*TASK INSTRUCTIONS*: Rewrite the records below with each occurrence of "Open" changed to "Access" and everything else left as it is. Omit the pictures from your answer.

*SUPPLIED MATERIAL*:
━━━━━━━━━━━━━━━━

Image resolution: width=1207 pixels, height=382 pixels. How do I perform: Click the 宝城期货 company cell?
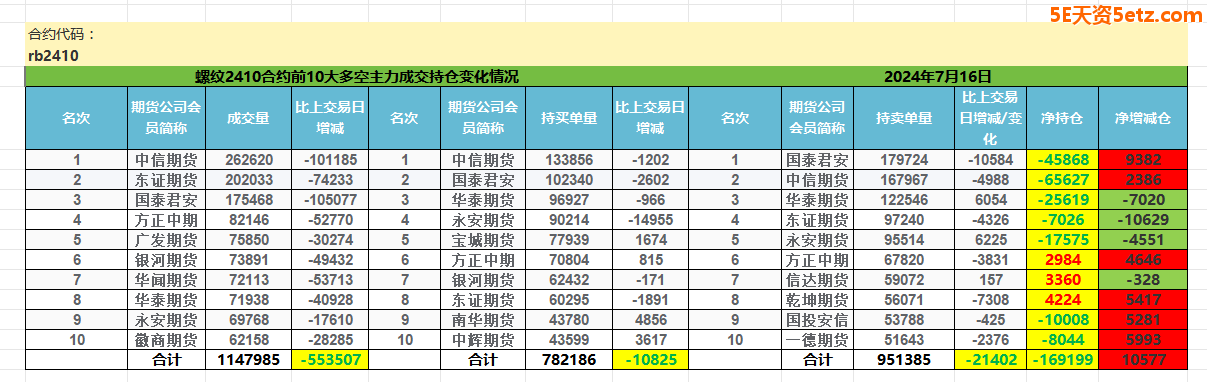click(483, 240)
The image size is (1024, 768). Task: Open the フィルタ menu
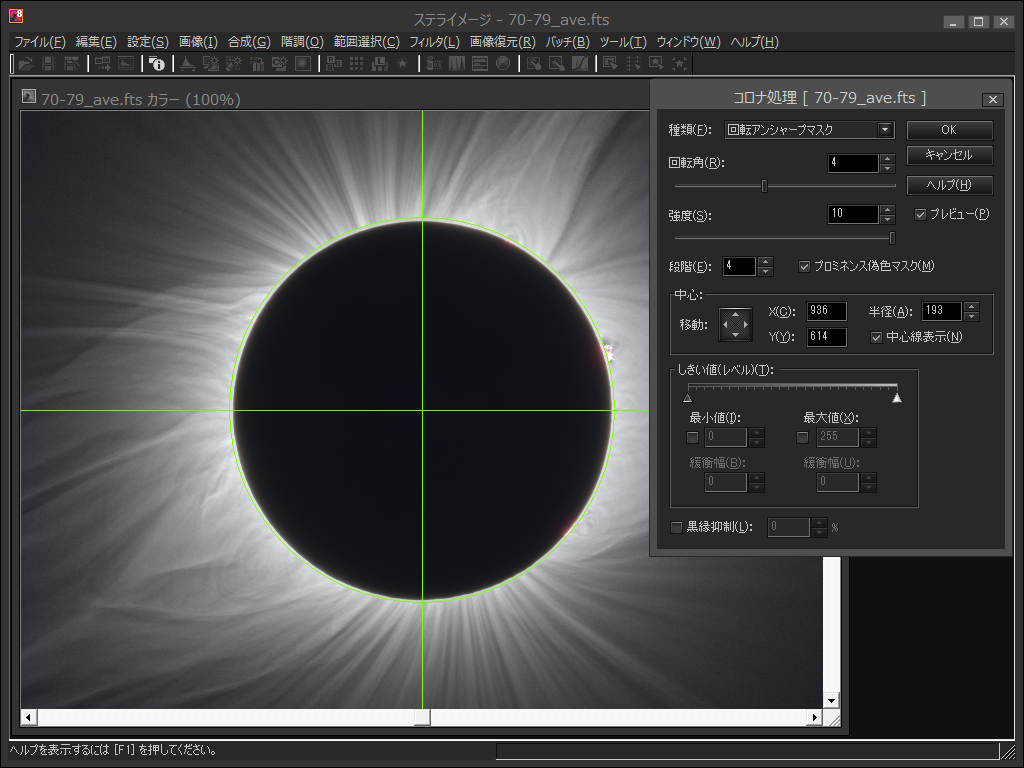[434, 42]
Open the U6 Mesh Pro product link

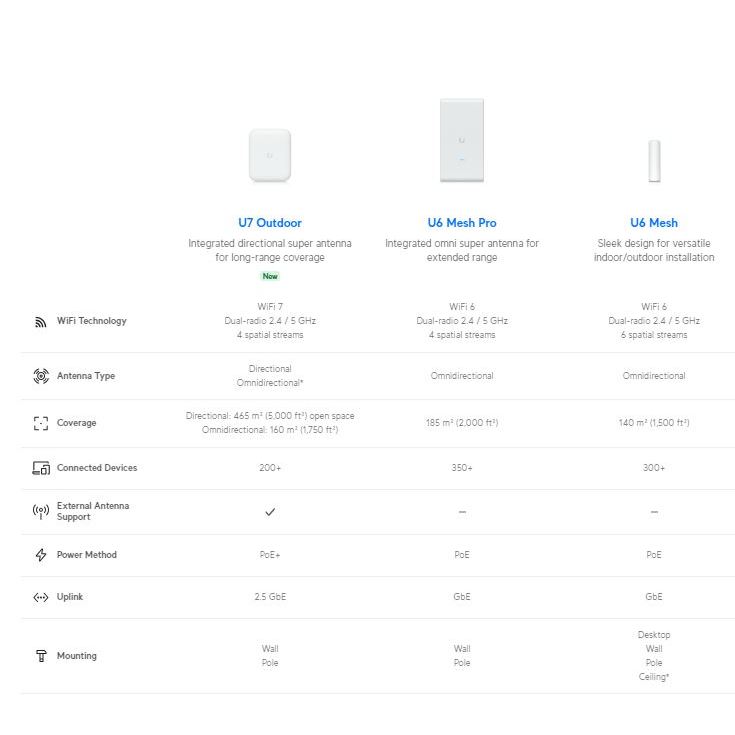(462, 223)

━━━━━━━━━━━━━━━━

*TASK OUTPUT*:
Image resolution: width=1207 pixels, height=382 pixels. How do I perform: Click the 宝城期货 company cell?
click(483, 240)
The image size is (1024, 768). Task: Access the フィルタ menu
[434, 42]
Access the U6 Mesh Pro product link

(462, 223)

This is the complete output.